Records drawn from a dataset:
<<<<

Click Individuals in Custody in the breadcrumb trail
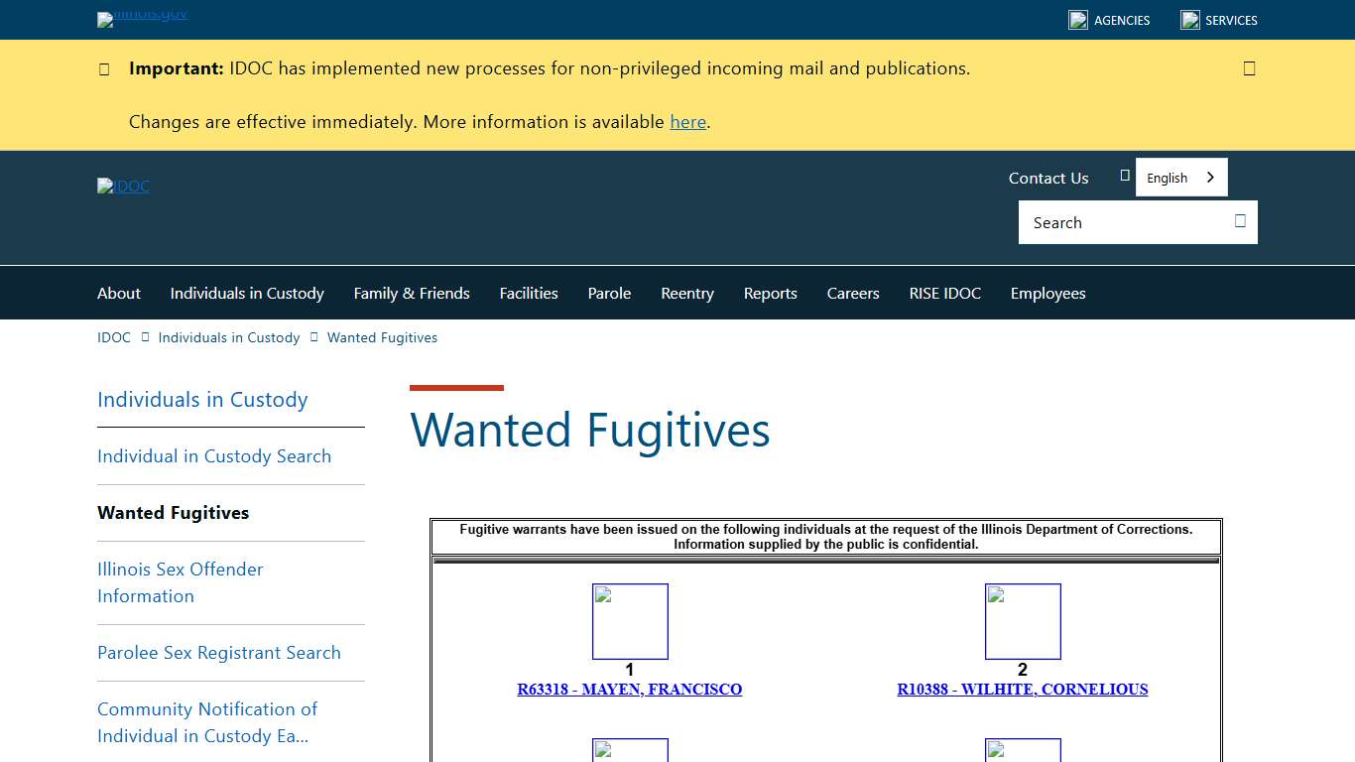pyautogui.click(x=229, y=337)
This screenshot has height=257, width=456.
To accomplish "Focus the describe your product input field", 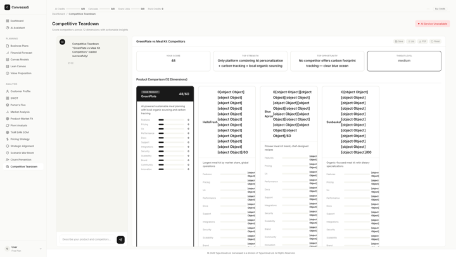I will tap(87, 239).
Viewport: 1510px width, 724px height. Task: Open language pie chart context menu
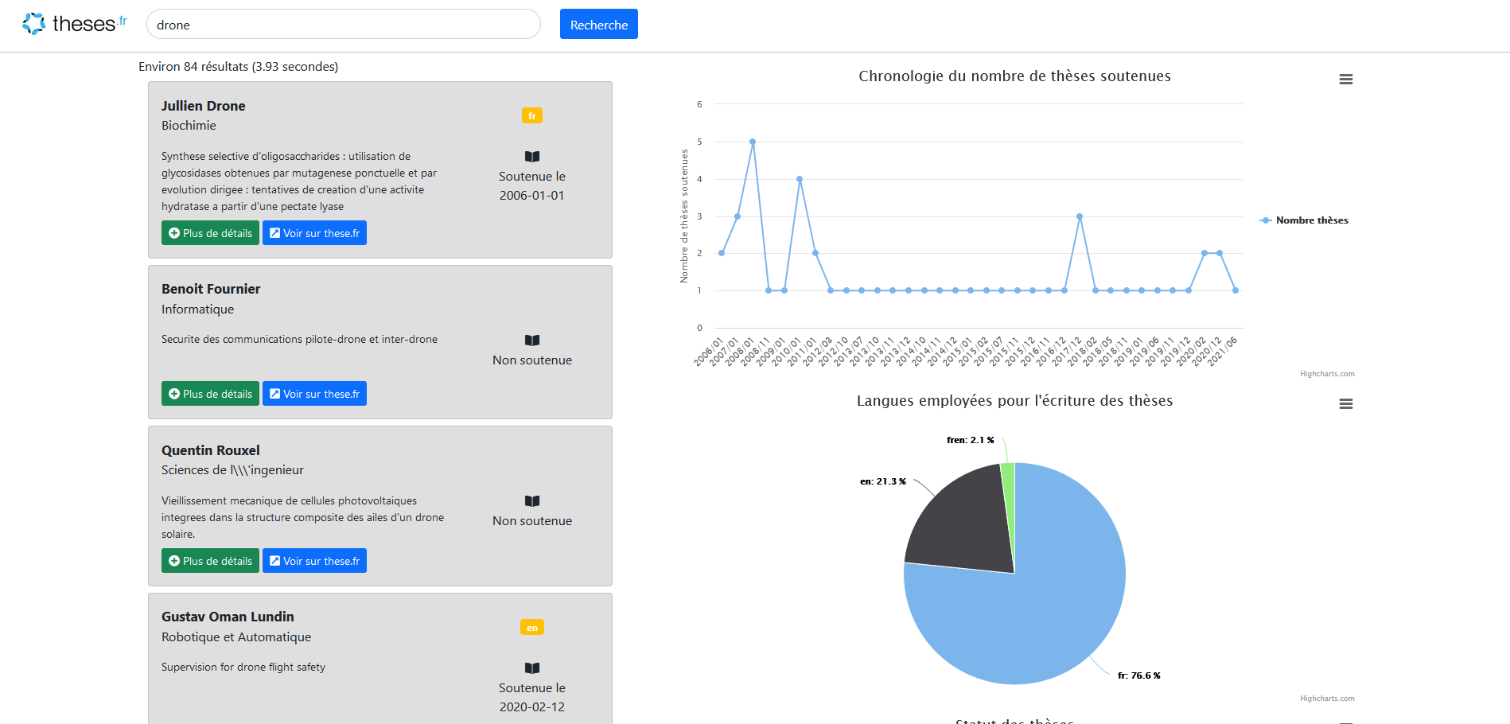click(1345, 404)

>>>>

▶ _What is needed_: Copy the entries above exactly from the line with "Viewport: 1510px width, 724px" down to their last line, both ends included. Do not copy any pictures.

▶ _Answer_:
Viewport: 1510px width, 724px height. Task: Open language pie chart context menu
click(1345, 404)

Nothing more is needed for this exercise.